##### EXTRACT TO READ
I’ve been busy, even though on most days, it feels like I’ve done little.
Along with these acts of doing, there’s been a lot of thinking, obviously. It took a lot of self-examination to get to where I am – a place I’d call a third of the way to where I’d like to be – and the wheels just keep grinding out new realizations, zen passages and ohms, daily. And one of those realizations is that the wanderlust I’ve always felt wasn’t just because I didn’t like where I was, craving to reinvent myself and a new life, complete with an entirely new populace, furniture and schticks.
I truly want to experience more than Vancouver has to offer – not that I’ve experienced all of it, or even a mere fraction. I want to know what it’s like, travelling a few hours to Paris, but living in the suburban, rustic outskirts of it. I want to live in the near-constant sunshine of Southern California and Florida. I think Colorado and Texas and more states that I don’t know anything about have more than just welcoming faces to offer, even if some of the people who live there feel stifled by or alien in their surroundings.
I dream of a day when I can notice an accent in Zoë’s disney-princess-pitched voice. When she owns as many dresses as she does now, but can wear them all, any day of the year. When a bathing suit isn’t something that sits in a drawer, reminding me that I should sign her up for swim lessons, even though we never go in bodies of water larger than our bathtub. When she’s exposed to other cultures, languages and religions, not because someone has moved here, but because we’re the immigrants.
I have these dreams, and there’s only two ways they can happen: The Ex fucks up enough that I pull rank and have his visitation stripped, or he grows up enough that we can consider joint custody that spans lands. I don’t know which, if either, will happen first.
##########
##### INFORMATION PROVIDED
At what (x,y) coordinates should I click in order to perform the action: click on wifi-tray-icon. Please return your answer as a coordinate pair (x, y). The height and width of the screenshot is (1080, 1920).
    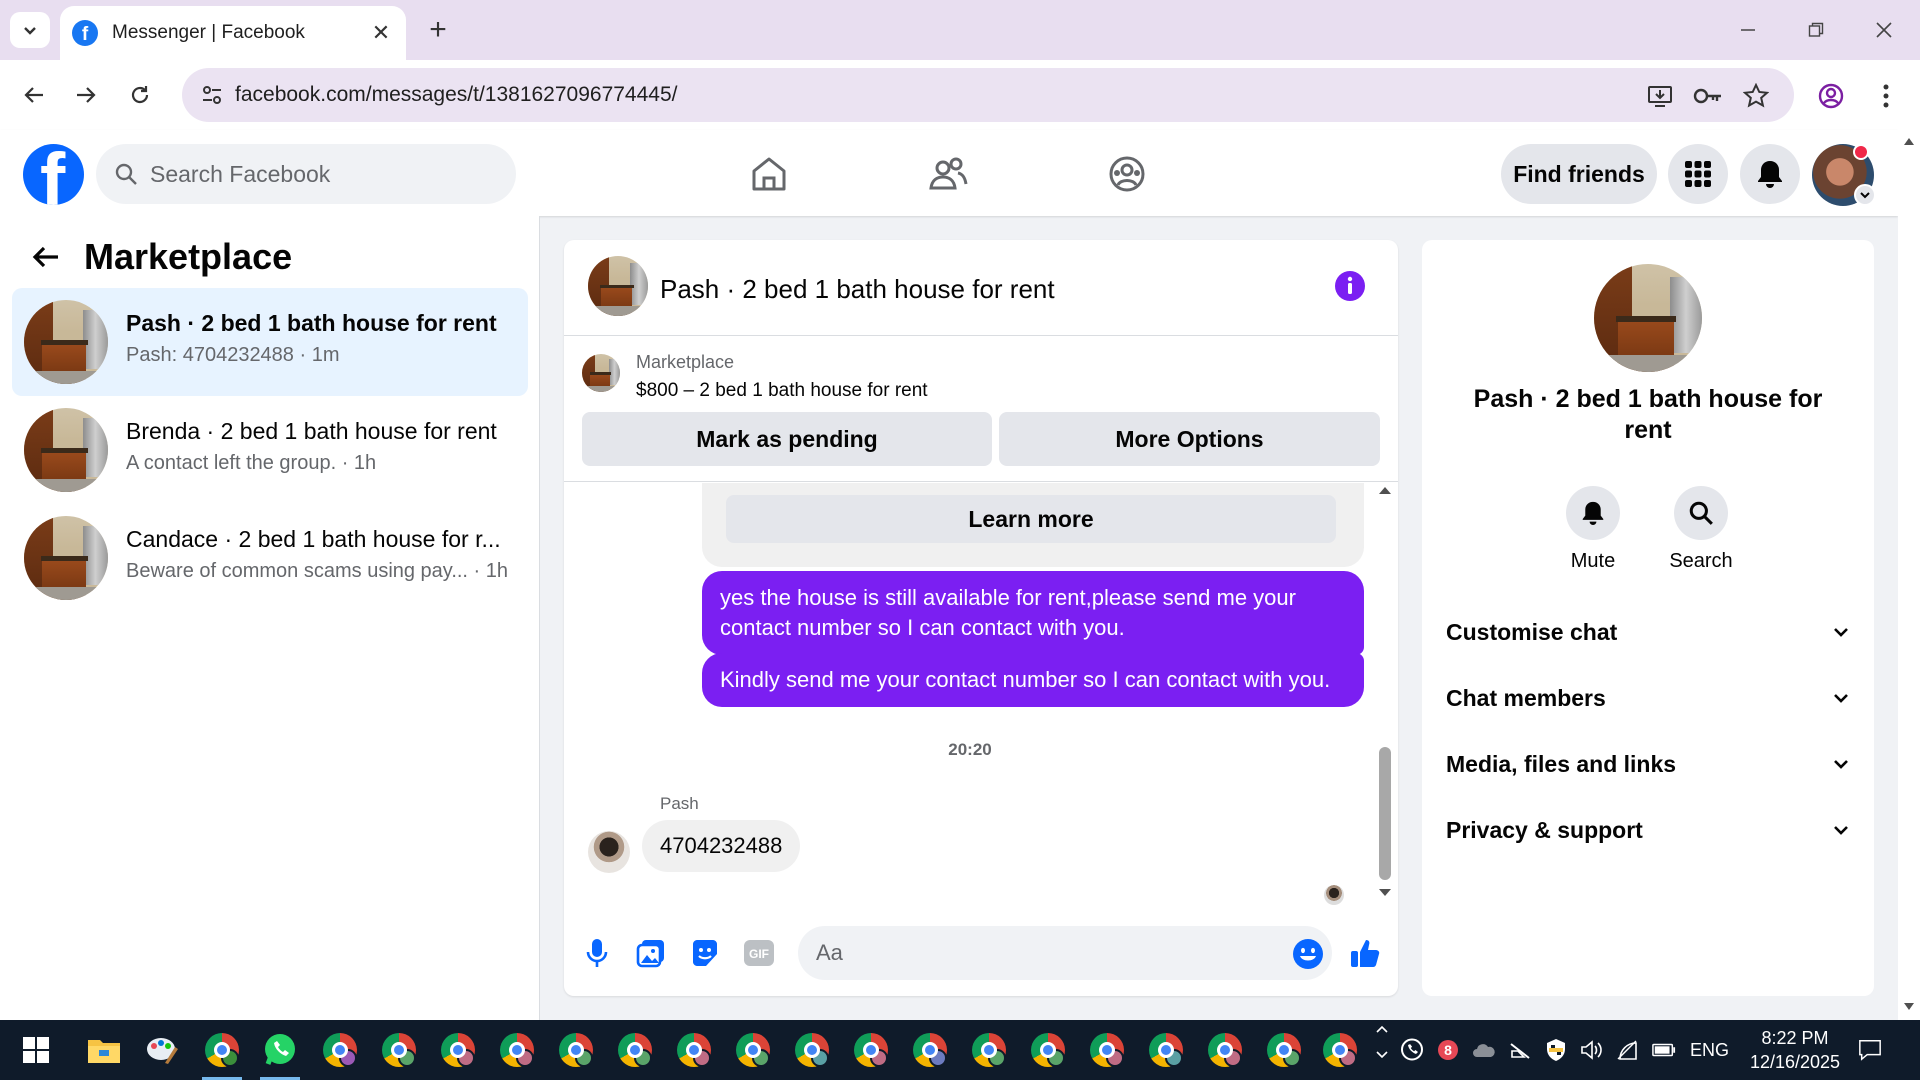
    Looking at the image, I should click on (1628, 1050).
##########
WORK INSTRUCTIONS » Pick up the personal essay about wanderlust and hoping to move away with Zoë, and keep writing from the end of its last paragraph.

TASK RESULT »
But I know that with each passing day, and each morsel of happy I tongue and discovering of me I find hidden, the lust grows. It feels, like it’s a ticking clock – like one day she might be too old to just pick up and move, but I’ve seen evidence to argue that. It seems as though if I don’t take the opportunity while I have it, I might always wonder what if? in some horribly stereotypical fashion.
It seems quite awesome that I have the ability to work from home, anywhere, and make enough to support us, when and if I work more. It’s fantastical that I’d already decided upon first meeting her personality that she wouldn’t be attending standard education – that she needs something more in tune to her whims and specialties – and read enough to know that unschooling would be our course. It’s amazing that with all of these things that I always have to complain about on here, her quirks and screams and the nearly constant jumping and fidgets, she is the most adaptable child I’ve ever met.
It’s a checklist that seems quite stacked, in favour of.
If – and this is a big if that I’m not promising myself, because god forbid I say I’m going to do something and then don’t – in a year, we’re financially unreliant on The Ex and nothing and no one is keeping us here, we fly.